**Description of the task**
Go through the entries below and pick out every line with "computer".

**Data extracts**
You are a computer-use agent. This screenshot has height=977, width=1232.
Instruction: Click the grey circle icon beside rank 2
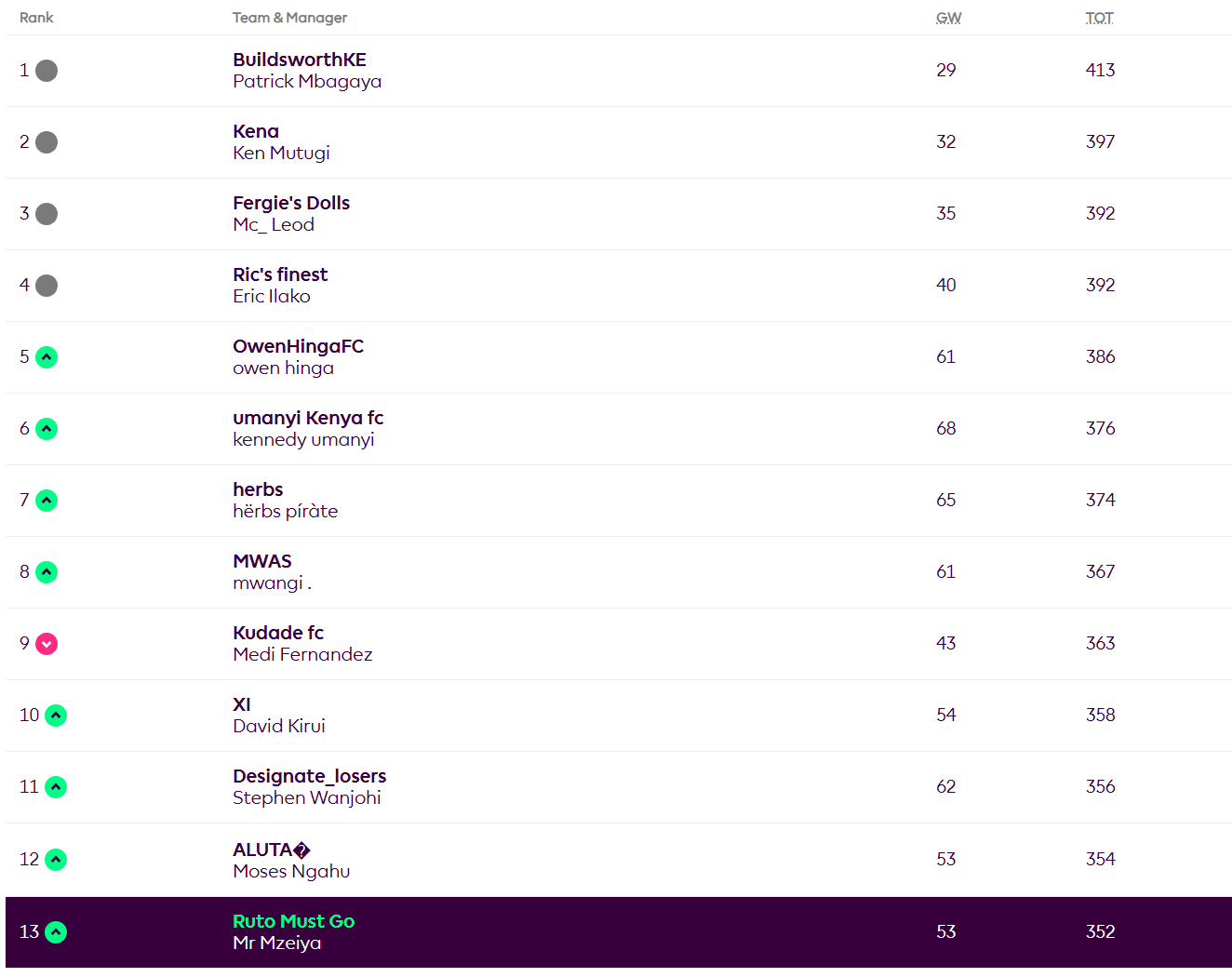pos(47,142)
* * *
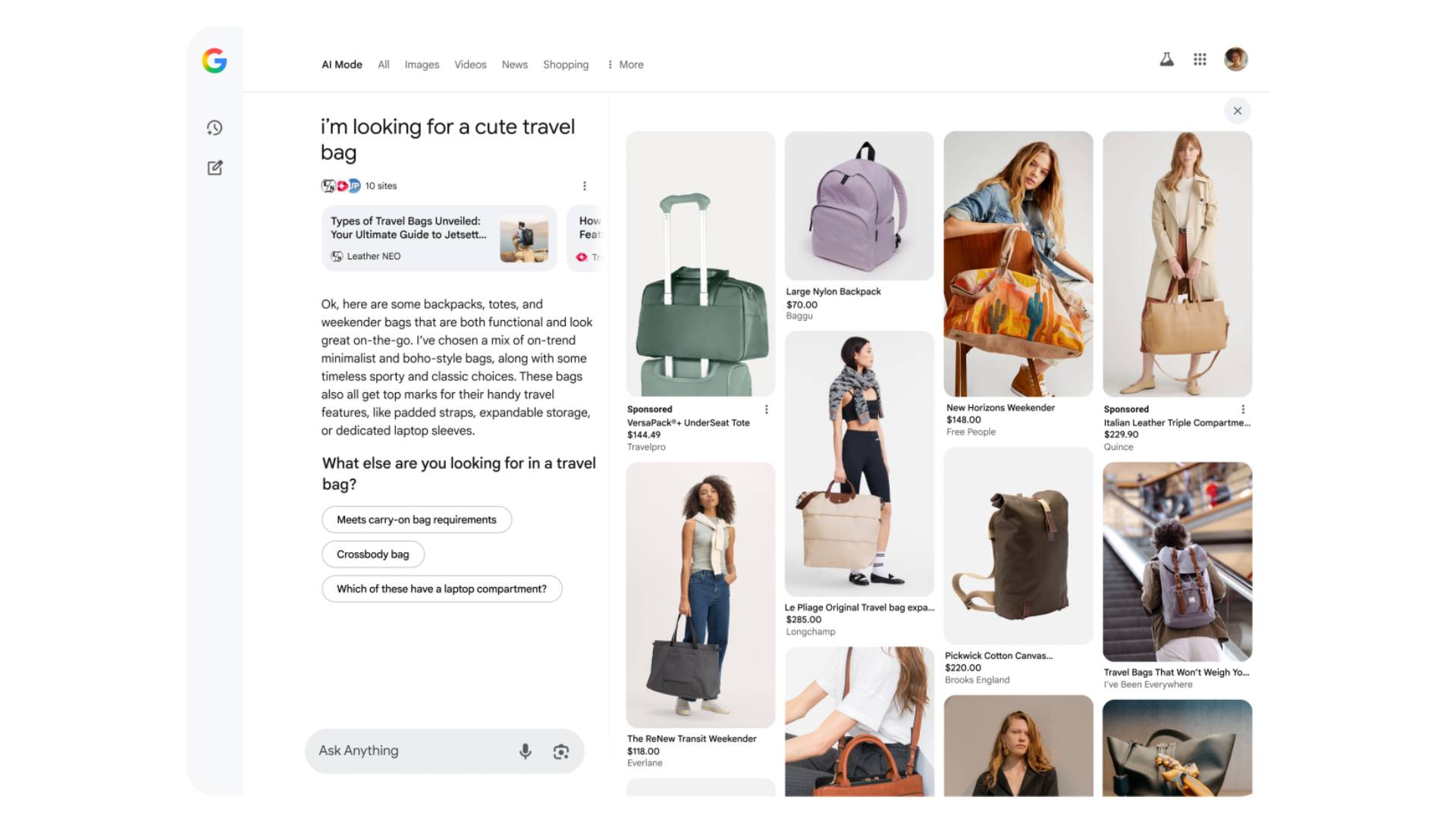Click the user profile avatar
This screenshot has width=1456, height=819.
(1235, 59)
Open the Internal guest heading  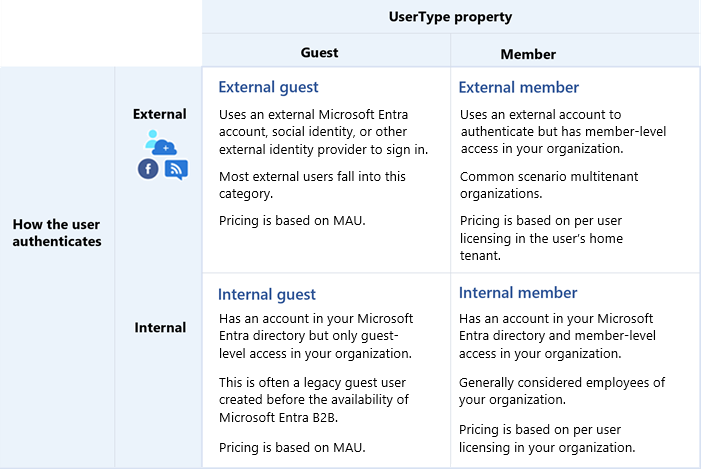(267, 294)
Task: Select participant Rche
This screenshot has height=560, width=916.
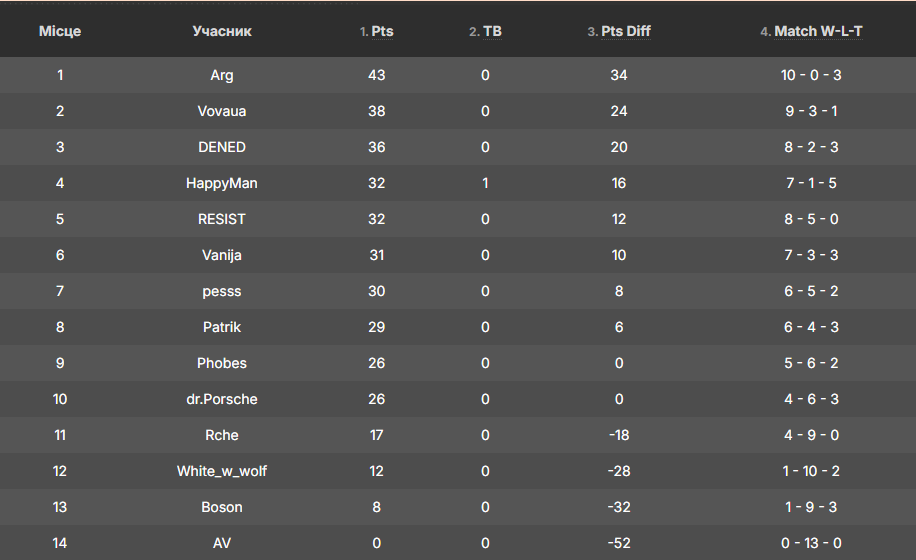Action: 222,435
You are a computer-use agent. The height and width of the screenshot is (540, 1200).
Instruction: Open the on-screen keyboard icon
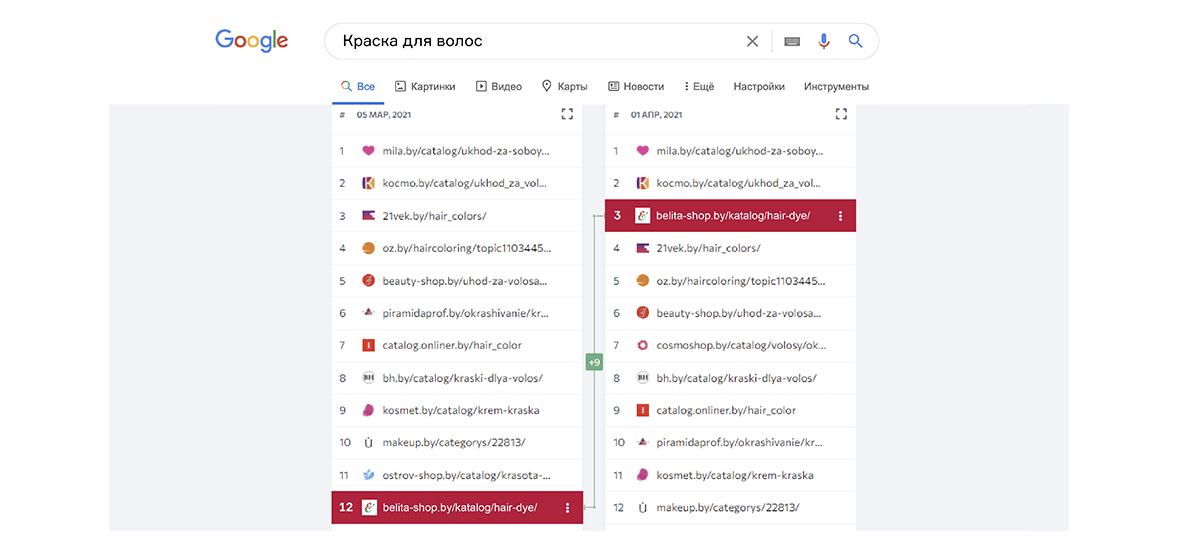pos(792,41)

**Exercise output**
You are a computer-use agent. This screenshot has height=977, width=1232.
You are a computer-use agent. The height and width of the screenshot is (540, 1200).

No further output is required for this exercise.